# Diamond Outlaw, Tuning question



## butadol (Dec 26, 2013)

Here are a couple images to illustrate what I am talking about.


----------



## P&y only (Feb 26, 2009)

It should NOT be that nock high. No offense, but go ahead and buy yourself a new rest. You'll be glad you did. But anyway, I'd try bareshaft tuning. I'm not a paper fan. IMO paper will only work if you do it at 3 very different distances which is just like bareshaft tuning. You can be in the top half of the berger hole if you need to but the way it is now is not good.


----------



## butadol (Dec 26, 2013)

Thank you for the comment! 

I was considering getting a new rest but talking the wife into spending an additional $50-70 on a rest right after a bow and accessory purchase.


----------



## dwagoner (Sep 27, 2007)

thats way high..... PLUS i can see you have knots on the loop on same side.... need to have knots opposing each other.

you may wanna try one bareshaft, start with that so you KNOW theres no contact issues.... if you say timing marks are on and bows all in spec something else is off....

ALSO you would do yourself a favor and replace that tiny peg on lower cam (draw stop peg) with a BOMAR stop. that small peg will dig into cable serving very quickly, bomar will give a good back wall also.
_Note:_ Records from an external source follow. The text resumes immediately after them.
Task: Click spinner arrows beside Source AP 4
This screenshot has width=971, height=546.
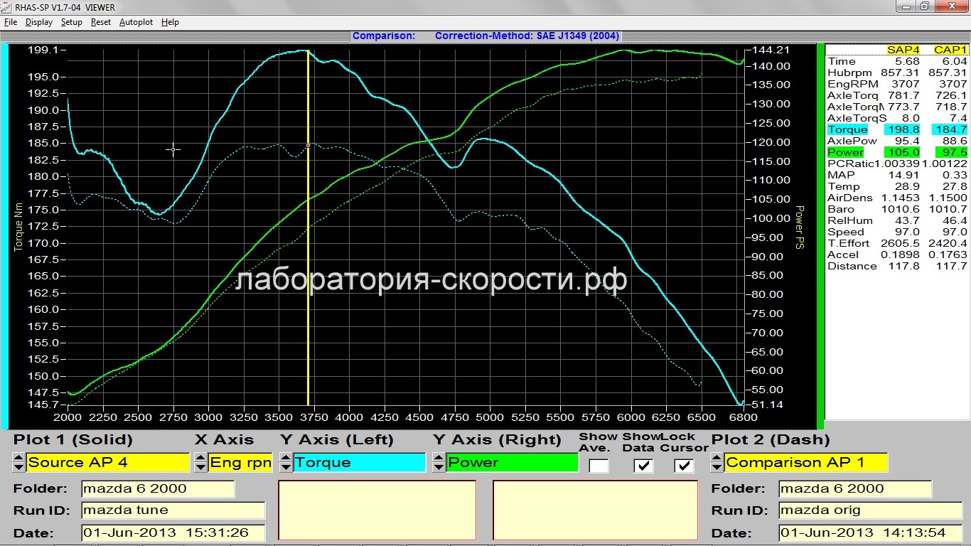Action: [x=18, y=462]
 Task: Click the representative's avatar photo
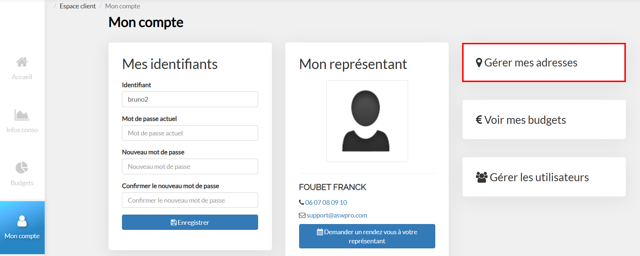[367, 121]
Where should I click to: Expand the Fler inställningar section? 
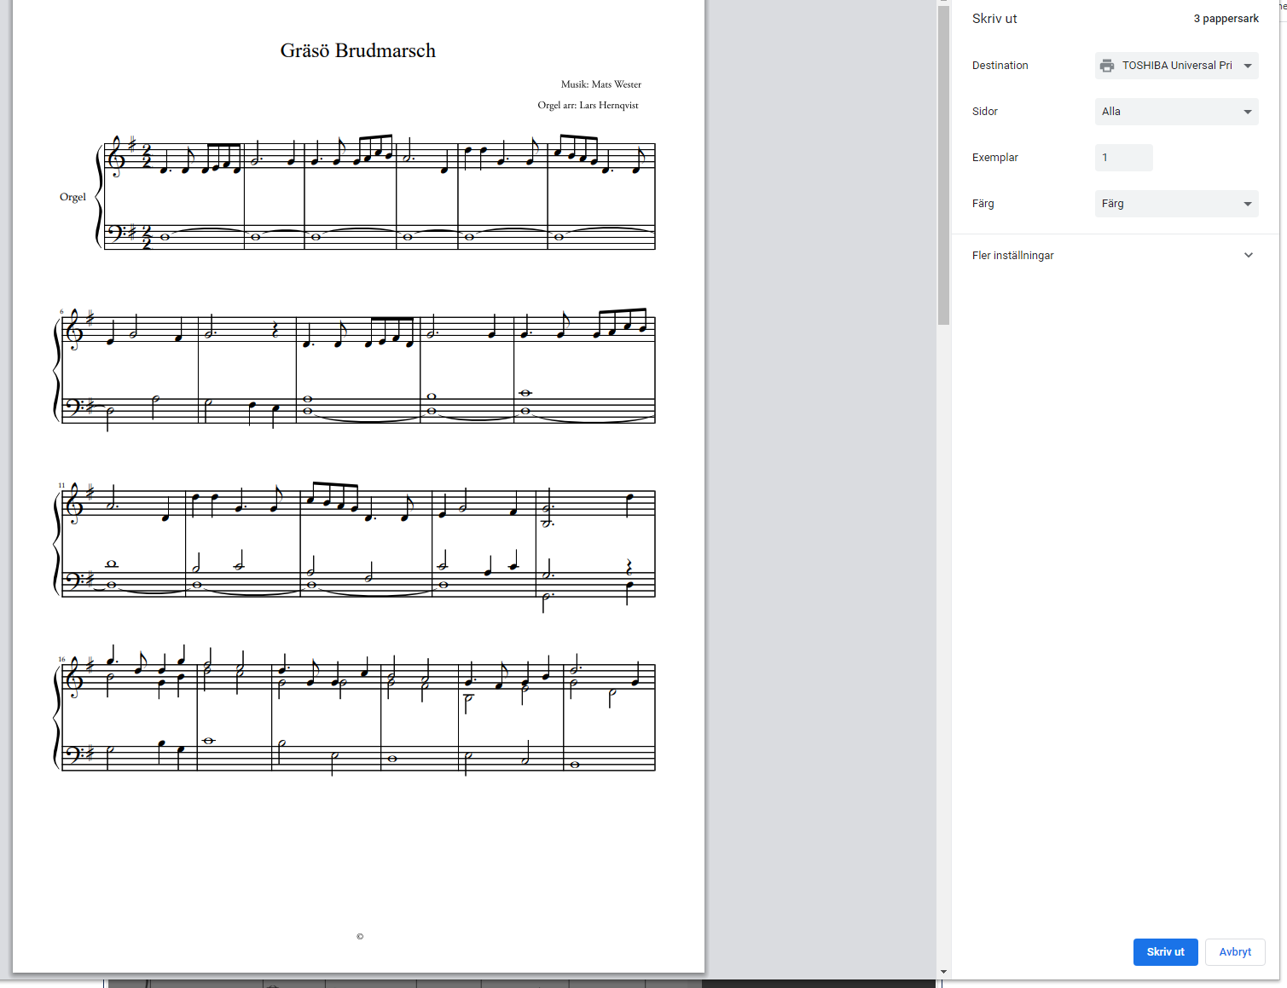coord(1249,256)
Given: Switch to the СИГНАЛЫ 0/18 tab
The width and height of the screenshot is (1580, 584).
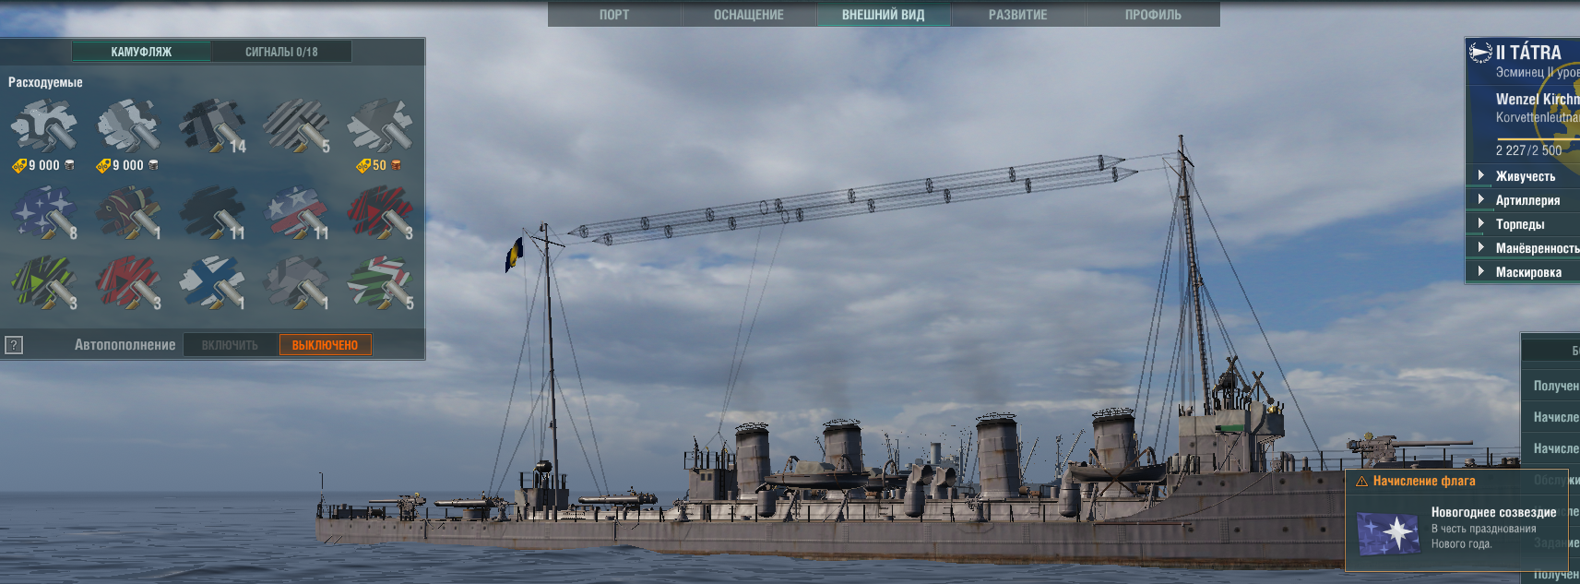Looking at the screenshot, I should [281, 52].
BTW check the DL adjustments and make sure their correct, may be problem with your nock height if module is off from stop peg


----------



## butadol (Dec 26, 2013)

thank you dwagoner! I will look into it and report back


----------



## JRAINEY (Nov 11, 2011)

dwagoner said:


> thats way high..... PLUS i can see you have knots on the loop on same side.... need to have knots opposing each other.
> 
> you may wanna try one bareshaft, start with that so you KNOW theres no contact issues.... if you say timing marks are on and bows all in spec something else is off....
> 
> ...


^^^^ I agree ^^^^
I've worked on and set up several of those bows due to popularity 
Around our area. Every one tuned at 1/8 nock high. 
1 tip for using that rest is to look closely at the bristles ,
They are not uniform in length . By trimming them I was
Able to get that perfect tear.
Also the strings and cables are not the best quality,I've 
Replaced many of them for customers that had less than 
500 shots on them.


----------